Research on this unprepossessing plant is not reassuring.
Like so many other really unpleasant invasives, this one was purposefully brought to our country by the agricultural community to provide "better forage" for livestock, probably in the late 1800's. It certainly grows without pause. Unfortunately, however, it turns out that grazing animals don't actually like it much, unless it's really young and tender. Meanwhile it, apparently, really likes life here in the Gulf Coast region, where it has no known enemies or constraints on its growth habits.
One suggested common name for this grass is "creeping panic". The Loyola Center for Environmental Communication says that it's "akin to Attila the Hun" once it's established. Dan Gill, a gardening columnist for the New Orleans Times-Picayune put it this way, "Torpedograss is not difficult to eradicate: It is nearly impossible to eradicate."
Have I mentioned how unhappy I am to have found this plant on our property?
There are photos of this monster growing in deep water on the web - up to 6' deep, according to the sources. So far I haven't seen signs that it's in the lake behind us...yet, but it's right next to the sea wall. If we don't get it stopped now, it will be in the lake in the very near future.
According to various experts, manual removal is almost impossible because it (like so many others) will resprout from any tiny bit of rhizome left behind. The rhizomes can grow as much as 2' below the soil surface.
Chemical treatment is therefore suggested, with the standard array of herbicides listed, but multiple treatments are apparently almost guaranteed to be needed.
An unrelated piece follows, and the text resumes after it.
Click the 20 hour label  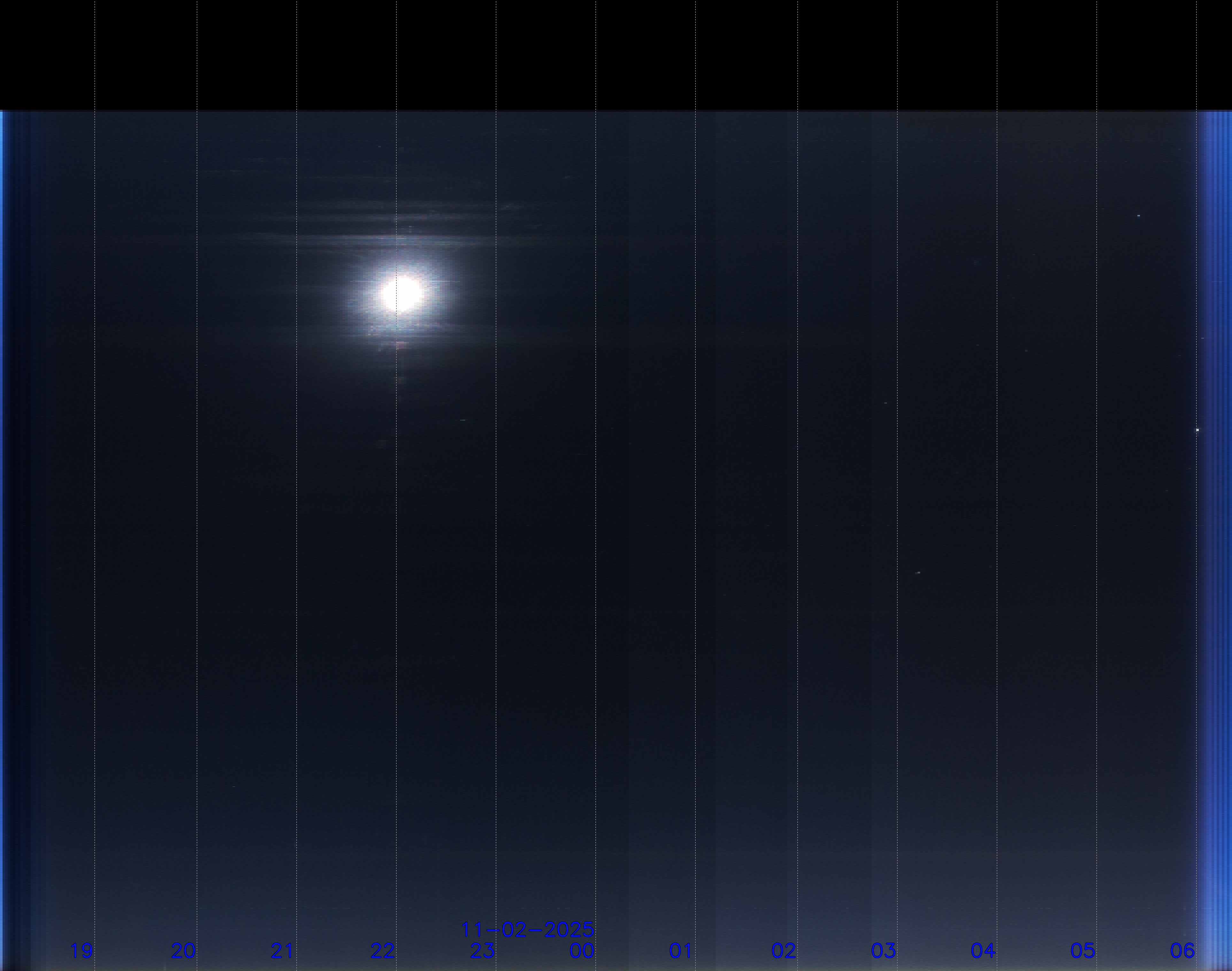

I hate using chemicals, but we're breaking down and trying them, in a very targeted way. Greg mowed a few days ago (before we realized what was there, actually), then burned the center. This afternoon, he treated the edges that hadn't been burned with concentrated Roundup. We'll watch for green-up in the burned area and/or in the edges and then we'll re-treat, probably in about 3 weeks.
One idea I'd love to be able to try, if this didn't feel like such a dire emergency already, would be controlling the torpedo grass with a different plant, an aggressive native that might be able to outcompete it. I was reminded of that option when I saw this post, by Nancy Lawson, The Humane Gardener: "How to Fight Plants with Plants". Her experiences made me remember that Greg and I noticed ragweed outcompeting field bindweed, many years ago, in an abandoned soybean field after we seeded it to native grasses and forbs. Right now, the biggest problem with using plants to fight plants for handling our torpedo grass problem is that I have NO idea what might outcompete it. Unfortunately, I just don't have time to experiment, either, if I'm going to keep the torpedo grass out of the lake.